● Work to complete:
Your task is to retype, exactly and without pictures, the line holding "Open Account Defaults in sidebar" and each line that follows it to the end of the entries.

--- Exercise data Enclosed Below ---

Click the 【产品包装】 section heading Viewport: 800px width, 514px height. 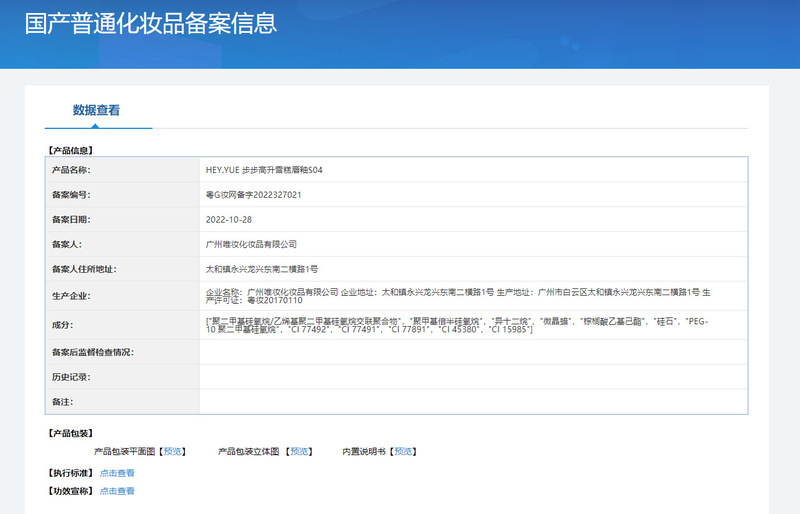pos(70,434)
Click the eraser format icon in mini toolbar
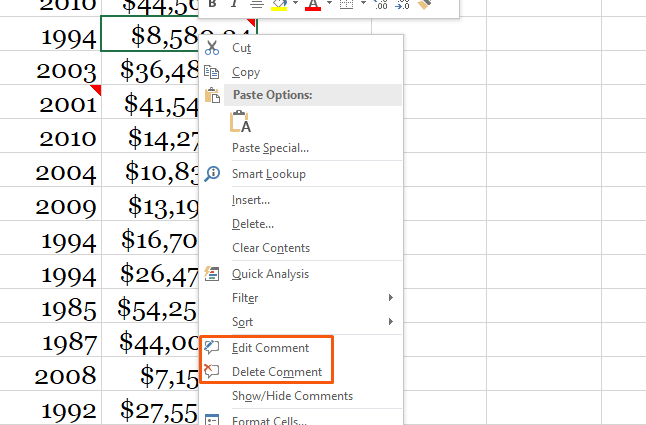 tap(424, 4)
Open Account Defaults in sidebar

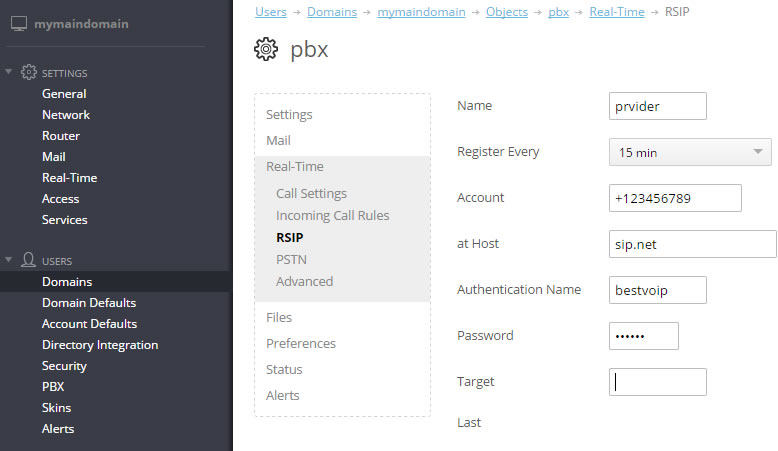click(89, 323)
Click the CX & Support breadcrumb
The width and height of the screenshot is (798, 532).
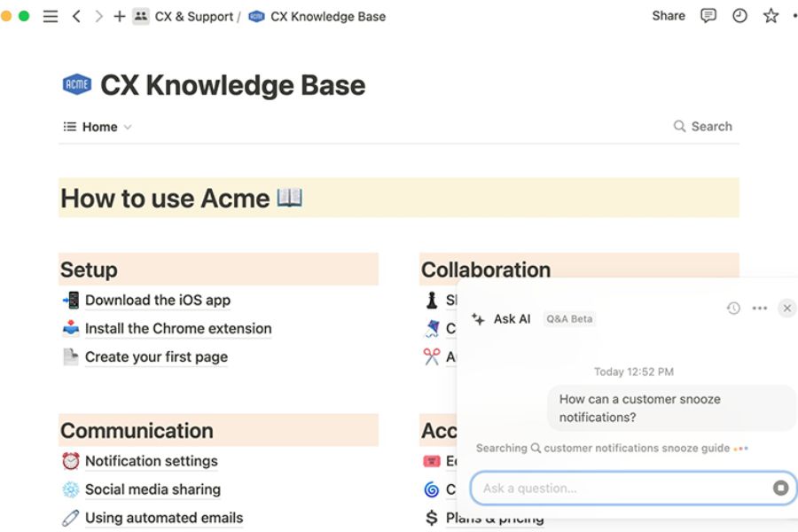tap(194, 16)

--- End of Enclosed Exercise data ---

● Response to the exercise:
Open Account Defaults in sidebar

click(89, 323)
Click the CX & Support breadcrumb
The width and height of the screenshot is (798, 532).
tap(194, 16)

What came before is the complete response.